What is a LBO?

An LBO, or leveraged buyout, is where someone buys a controlling interest of a company’s stocks by using leveraged finances. The LBO is used when an acquiring interest doesn’t wish to invest, or doesn’t have on hand, the amount of capital needed to actually buy a controlling interest in a target company. In order to finance the purchase, they therefore take out massive loans, using the assets of the company they will be acquiring as collateral against their debt. They then generally liquidate the company they’ve purchased, pay off the loans, and pocket the profit.

Generally the amount of leverage used in an LBO is high, but not excessively so. The average percentage of total purchase price made up of debt is generally around 60%, but in some cases it may be as high as 95%. These cases tend to only occur when the expectation of profit is almost assured, when the borrowing group is strongly trusted, and when the profit to be made is quite high.

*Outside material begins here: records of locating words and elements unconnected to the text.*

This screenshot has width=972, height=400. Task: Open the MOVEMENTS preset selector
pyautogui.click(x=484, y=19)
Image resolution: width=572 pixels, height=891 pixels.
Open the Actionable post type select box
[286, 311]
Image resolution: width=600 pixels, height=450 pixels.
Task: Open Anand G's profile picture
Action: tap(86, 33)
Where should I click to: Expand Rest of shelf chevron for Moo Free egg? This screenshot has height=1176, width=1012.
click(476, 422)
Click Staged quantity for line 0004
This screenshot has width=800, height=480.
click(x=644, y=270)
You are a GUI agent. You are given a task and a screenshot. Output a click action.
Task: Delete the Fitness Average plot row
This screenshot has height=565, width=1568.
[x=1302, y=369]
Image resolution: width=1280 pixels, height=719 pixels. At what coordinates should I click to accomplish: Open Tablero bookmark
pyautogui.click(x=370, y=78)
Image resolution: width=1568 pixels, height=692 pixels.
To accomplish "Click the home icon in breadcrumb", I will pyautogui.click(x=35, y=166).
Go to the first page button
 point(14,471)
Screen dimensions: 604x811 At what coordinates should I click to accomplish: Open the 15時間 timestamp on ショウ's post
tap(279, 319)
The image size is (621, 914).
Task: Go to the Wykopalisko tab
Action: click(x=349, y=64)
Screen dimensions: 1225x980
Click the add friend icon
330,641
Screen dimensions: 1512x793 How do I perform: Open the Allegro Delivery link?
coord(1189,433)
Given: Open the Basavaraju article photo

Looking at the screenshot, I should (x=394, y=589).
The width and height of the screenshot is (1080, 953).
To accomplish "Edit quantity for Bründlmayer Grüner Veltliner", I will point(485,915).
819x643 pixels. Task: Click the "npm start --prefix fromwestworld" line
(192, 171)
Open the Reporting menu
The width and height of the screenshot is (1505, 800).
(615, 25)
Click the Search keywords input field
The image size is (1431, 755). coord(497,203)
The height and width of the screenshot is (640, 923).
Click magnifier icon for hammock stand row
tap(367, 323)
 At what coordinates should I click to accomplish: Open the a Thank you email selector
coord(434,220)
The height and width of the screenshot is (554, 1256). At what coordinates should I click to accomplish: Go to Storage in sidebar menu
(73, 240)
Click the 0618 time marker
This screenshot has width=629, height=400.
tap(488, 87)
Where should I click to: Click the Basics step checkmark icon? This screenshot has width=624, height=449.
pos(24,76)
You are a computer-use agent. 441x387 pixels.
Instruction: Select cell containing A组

The first LBO was likely in 1955, when McLean Industries borrowed $7 million US Dollars (USD) to buy Waterman Steamship Corporation for $49 million USD. After the company was acquired, $20 million USD of Waterman Steamship Corporation’s assets were sold off in order to pay back the borrowed money. Small-scale examples of the LBO continued through the 1950s and into the 1960s, when they began to grow somewhat. From the early LBO grew the use of holding companies that were publicly traded as a way to buy up investment in other assets, a tactic used to great effect by the great financiers of the 1960s, including Victor Posner and Warren Buffett.

In the 1980s, the LBO grew in popularity, with more than $250 billion USD worth of buyouts taking place in that decade. It was largely provoked by a purchase in 1982 by William Simon of Gibson Greetings for $80 million USD, of which something in excess of 95% of the investment capital was leveraged. Just over a year later, the company had an initial public offering (IPO) worth more than $290 million USD, netting Simon more than $65 million USD in profit.

It was during this period that the so-called corporate raiding LBO took the stage. This type of LBO generally used a hostile takeover to buyout the target company, rather than negotiating a sale of their own free will. After the sale, the acquiring group would often strip the company of its assets, or split it into its constituent parts and sell each part off for a profit. This was also referred to as scorched-earth investing, as buyers would swoop in, take a relatively-healthy or somewhat ailing company, and carve it into pieces for an immediate profit.

The largest LBO of the 1980s, and the largest ever once values are adjusted for inflation, was the takeover of RJR Nabisco by KKR. After submitting a final bid of $109 a share, well over the initial offering of $75 a share by Shearson Lehman Hutton, KKR won a fierce bidding war to acquire Nabisco. This LBO was chronicled in the seminal book on both the LBO and hostile takeover, Barbarians at the Gate.